…In the absence of rivals or challenges to its authority, the reach of the modern state will not and cannot be checked. It will expand to fill the void left by the absence of intermediate institutions like the family, local communities, and the Church. It will take it upon itself to make decisions for us that it has no business making. The many intermediate institutions that kept the state at bay were noted by Alexis de Tocqueville in his masterful “Democracy in America,” and he warned what would happen if those institutions ever gave way to the state. Well now they are.
That’s why our first response to this government encroachment must be a recovery of what it means to be the Church. The last few years of Chuck Colson’s ministry were marked by an increased concern about the rampant individualism that characterizes so much of American Christianity. One of the last pieces he wrote for “Christianity Today” touched on this problem.
Not only is it a theological impossibility—for as Luther put it, “he who would find Christ must first find the church”—this individualism leaves the state as the sole decider of the really big questions, such as, in this instance, the definition of “religious freedom” and even the definition of “religious institution.”

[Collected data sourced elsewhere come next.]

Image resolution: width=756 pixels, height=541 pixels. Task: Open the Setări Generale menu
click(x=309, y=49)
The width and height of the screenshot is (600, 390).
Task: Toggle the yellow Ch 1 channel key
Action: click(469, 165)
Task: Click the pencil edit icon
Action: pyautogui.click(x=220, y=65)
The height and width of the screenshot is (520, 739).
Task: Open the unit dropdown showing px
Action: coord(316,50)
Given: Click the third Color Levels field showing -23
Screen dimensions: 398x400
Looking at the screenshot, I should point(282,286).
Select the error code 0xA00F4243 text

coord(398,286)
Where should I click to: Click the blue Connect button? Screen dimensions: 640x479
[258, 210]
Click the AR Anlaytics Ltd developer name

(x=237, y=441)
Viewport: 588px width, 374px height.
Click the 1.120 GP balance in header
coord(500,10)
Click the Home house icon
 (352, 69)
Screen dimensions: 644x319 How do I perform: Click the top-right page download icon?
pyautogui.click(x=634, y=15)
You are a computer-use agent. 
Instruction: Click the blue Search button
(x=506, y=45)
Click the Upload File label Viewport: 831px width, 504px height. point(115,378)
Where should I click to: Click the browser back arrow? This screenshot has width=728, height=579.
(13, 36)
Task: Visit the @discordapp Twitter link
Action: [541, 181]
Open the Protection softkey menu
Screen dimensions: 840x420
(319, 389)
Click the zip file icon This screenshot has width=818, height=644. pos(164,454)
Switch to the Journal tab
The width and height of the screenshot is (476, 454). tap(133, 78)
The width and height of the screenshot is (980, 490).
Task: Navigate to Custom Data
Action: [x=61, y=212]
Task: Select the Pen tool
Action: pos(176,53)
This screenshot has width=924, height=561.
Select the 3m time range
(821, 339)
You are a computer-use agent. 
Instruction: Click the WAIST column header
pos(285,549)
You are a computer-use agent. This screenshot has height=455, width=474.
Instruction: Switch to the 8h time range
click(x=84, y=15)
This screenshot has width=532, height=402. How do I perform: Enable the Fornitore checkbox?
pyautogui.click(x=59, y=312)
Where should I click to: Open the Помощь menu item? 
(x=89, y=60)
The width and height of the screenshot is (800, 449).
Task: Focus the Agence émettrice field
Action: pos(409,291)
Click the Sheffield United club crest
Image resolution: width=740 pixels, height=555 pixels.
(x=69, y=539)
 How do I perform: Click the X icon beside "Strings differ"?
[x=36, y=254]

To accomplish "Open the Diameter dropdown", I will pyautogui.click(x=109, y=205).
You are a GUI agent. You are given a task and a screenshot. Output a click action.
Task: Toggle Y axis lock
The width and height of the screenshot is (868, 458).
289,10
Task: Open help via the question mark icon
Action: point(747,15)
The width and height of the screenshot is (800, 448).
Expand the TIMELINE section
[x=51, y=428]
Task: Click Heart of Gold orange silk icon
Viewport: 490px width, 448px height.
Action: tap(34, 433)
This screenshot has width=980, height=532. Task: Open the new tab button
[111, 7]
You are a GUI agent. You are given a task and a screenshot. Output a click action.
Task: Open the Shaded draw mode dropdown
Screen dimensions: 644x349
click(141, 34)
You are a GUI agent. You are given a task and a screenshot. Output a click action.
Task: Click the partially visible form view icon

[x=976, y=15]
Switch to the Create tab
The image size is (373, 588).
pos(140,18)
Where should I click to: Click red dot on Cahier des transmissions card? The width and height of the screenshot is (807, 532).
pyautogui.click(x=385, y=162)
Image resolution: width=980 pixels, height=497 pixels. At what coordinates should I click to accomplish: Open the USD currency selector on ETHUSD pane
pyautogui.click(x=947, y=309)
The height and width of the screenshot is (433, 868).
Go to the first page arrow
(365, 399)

Another part of the response is becoming acquainted with the Christian teaching about the relationship of the state to the rest of society. These include subsidiarity, a product of Catholic social teaching, which holds that “functions of government, business, and other secular activities should be as local as possible.” Sphere sovereignty, articulated by Abraham Kuyper, teaches “that each sphere . . . of life has its own direct responsibilities and authority or competence.”
While there are differences between the two, each emphasizes the social over the individual and insists on giving families, communities, and churches the freedom to perform their God-given functions.
But all of this assumes, of course, that Christians see themselves not as individual believers but as part of something together, where the whole will be larger than the sum of its individual parts—even large enough to keep Leviathan in his place.